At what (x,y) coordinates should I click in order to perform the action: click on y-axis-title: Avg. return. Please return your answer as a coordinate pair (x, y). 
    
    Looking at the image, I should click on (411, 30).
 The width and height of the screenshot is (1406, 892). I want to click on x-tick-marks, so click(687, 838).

◇ ◇ ◇ ◇

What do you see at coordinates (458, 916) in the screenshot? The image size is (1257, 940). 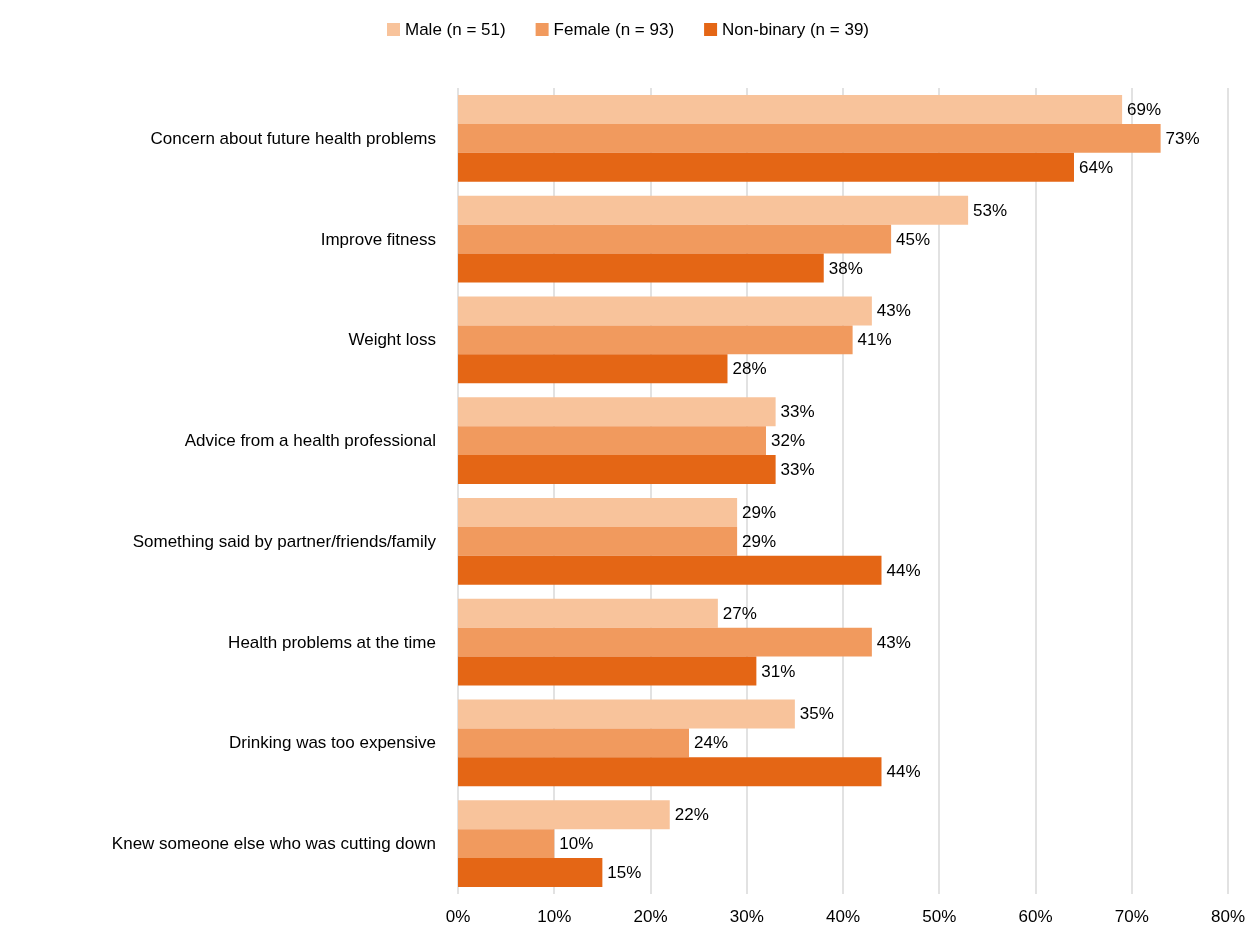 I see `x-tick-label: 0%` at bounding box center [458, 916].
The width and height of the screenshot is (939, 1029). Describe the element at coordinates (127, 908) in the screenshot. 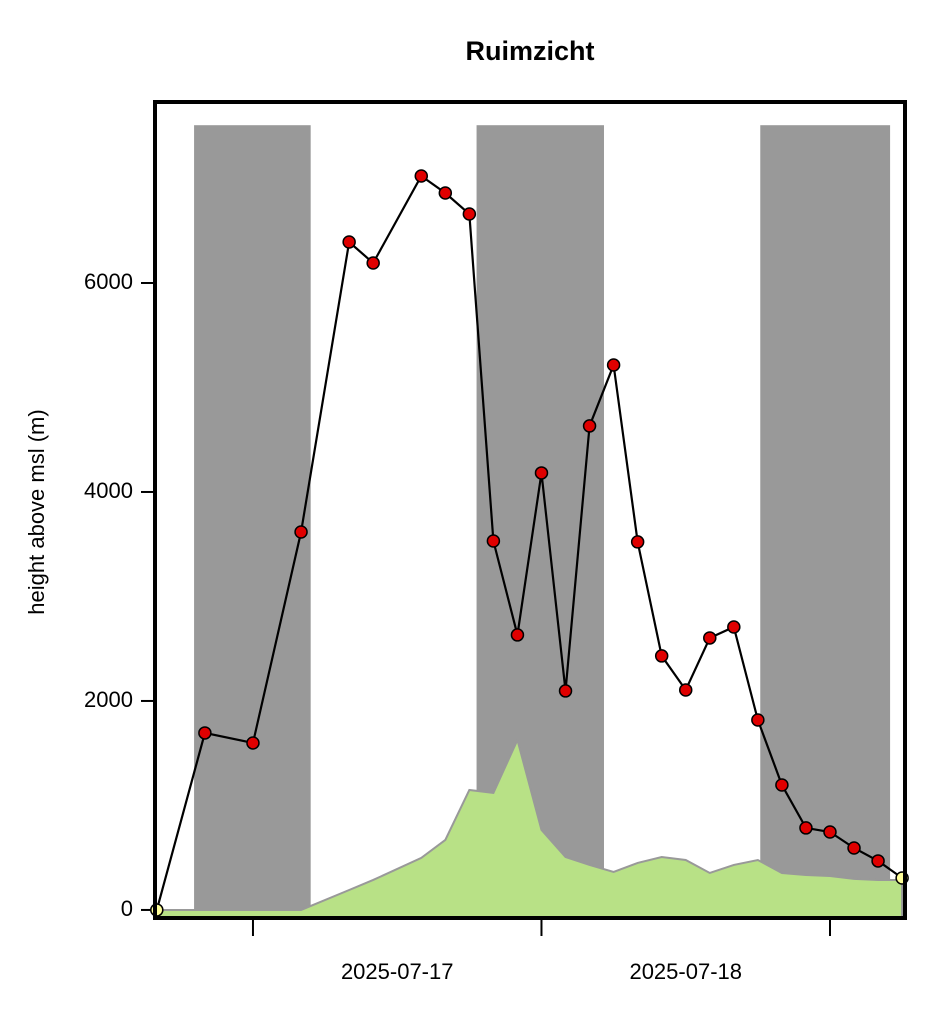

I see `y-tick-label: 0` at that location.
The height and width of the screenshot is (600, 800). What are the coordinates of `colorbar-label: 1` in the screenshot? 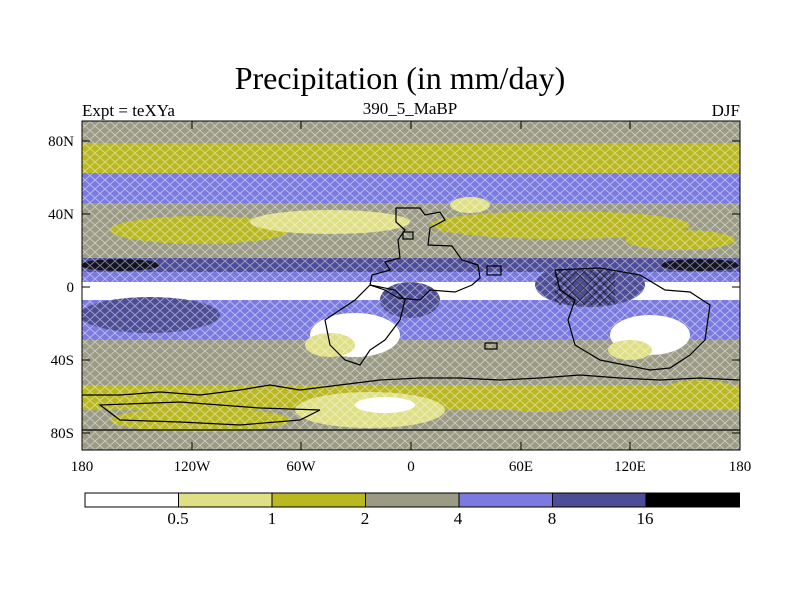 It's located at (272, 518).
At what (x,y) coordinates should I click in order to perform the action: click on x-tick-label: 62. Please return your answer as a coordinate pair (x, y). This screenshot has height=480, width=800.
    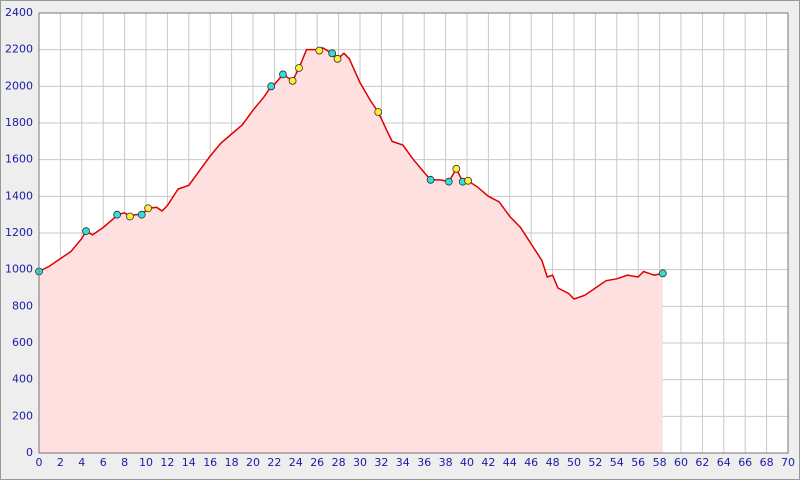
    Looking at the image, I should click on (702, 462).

◇ ◇ ◇ ◇

* WHAT IS NEEDED *
Revise the data beginning at the line that has "on y-axis-title: Avg." and stopping after the line that has "The width and height of the screenshot is (1406, 892).". Replace "coordinate pair" with "ordered pair" and leave everything else as it is.

* WRITTEN ANSWER *
At what (x,y) coordinates should I click in order to perform the action: click on y-axis-title: Avg. return. Please return your answer as a ordered pair (x, y). 
    
    Looking at the image, I should click on (411, 30).
 The width and height of the screenshot is (1406, 892). I want to click on x-tick-marks, so click(687, 838).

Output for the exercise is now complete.